##### Records for the task

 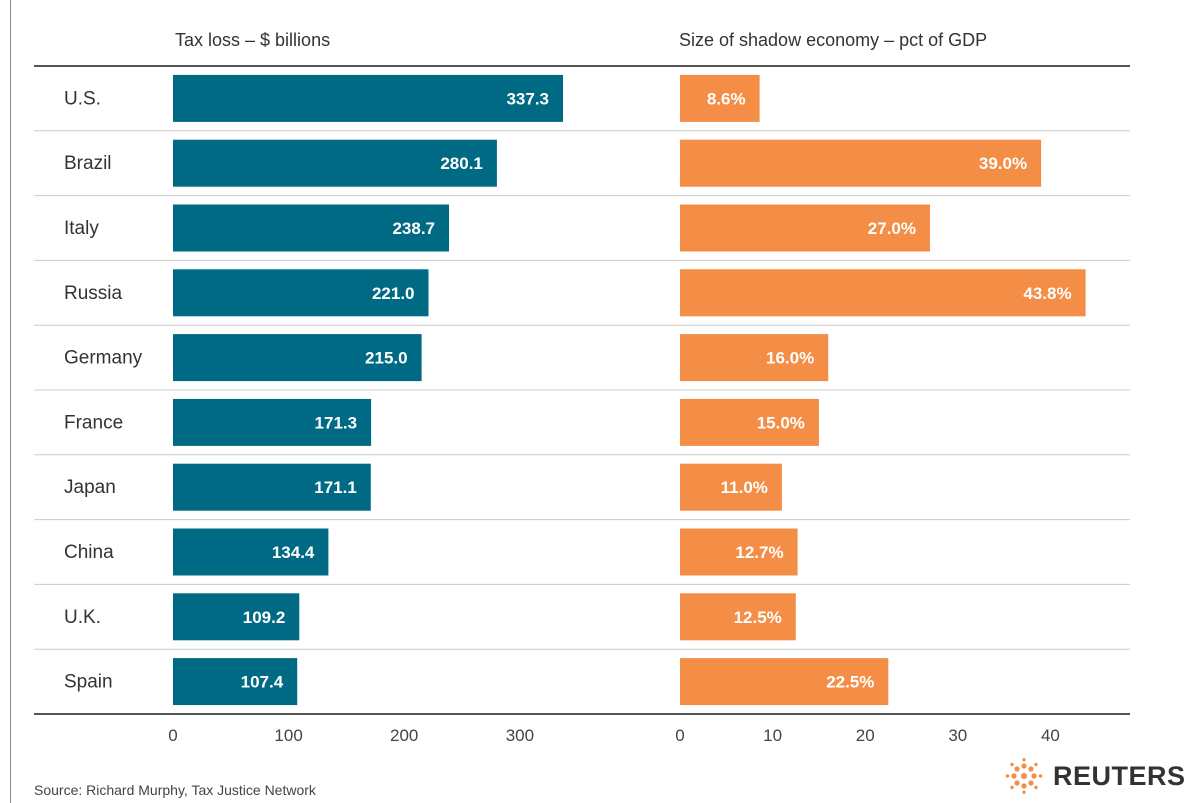 What do you see at coordinates (172, 736) in the screenshot?
I see `tax-loss-tick-label: 0` at bounding box center [172, 736].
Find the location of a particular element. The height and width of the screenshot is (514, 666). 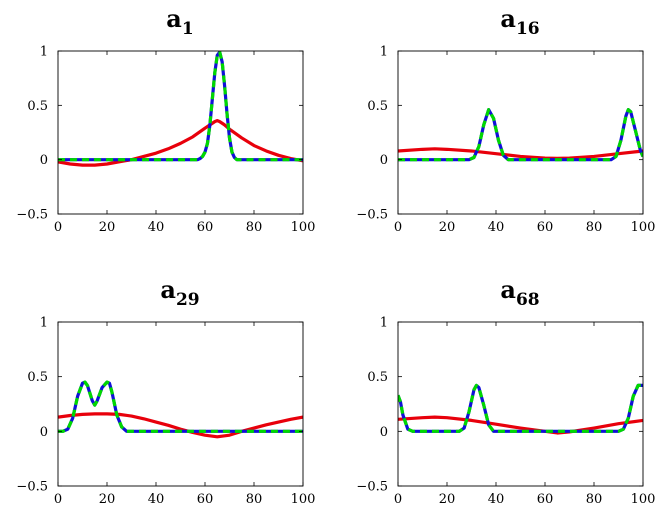

title-subscript: 68 is located at coordinates (528, 300).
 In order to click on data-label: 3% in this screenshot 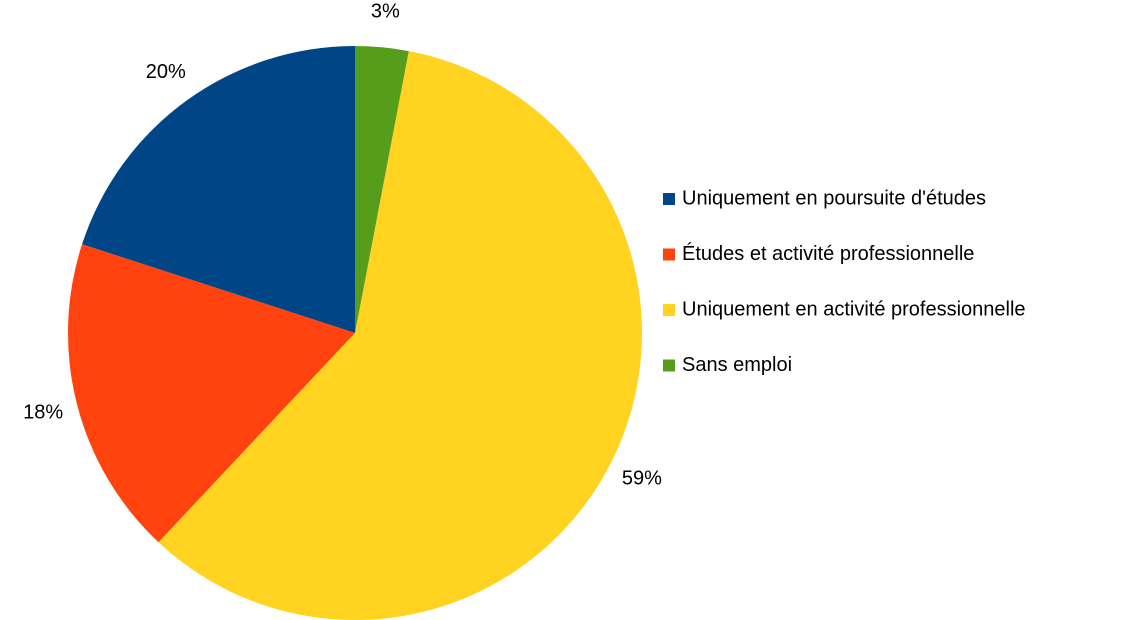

##########

Reproduce the listing above word for word, leaving out the pictures.

Task response >>
  What do you see at coordinates (172, 736) in the screenshot?
I see `tax-loss-tick-label: 0` at bounding box center [172, 736].
Find the location of a particular element. The height and width of the screenshot is (514, 666). 

title-subscript: 68 is located at coordinates (528, 300).
 In order to click on data-label: 3% in this screenshot 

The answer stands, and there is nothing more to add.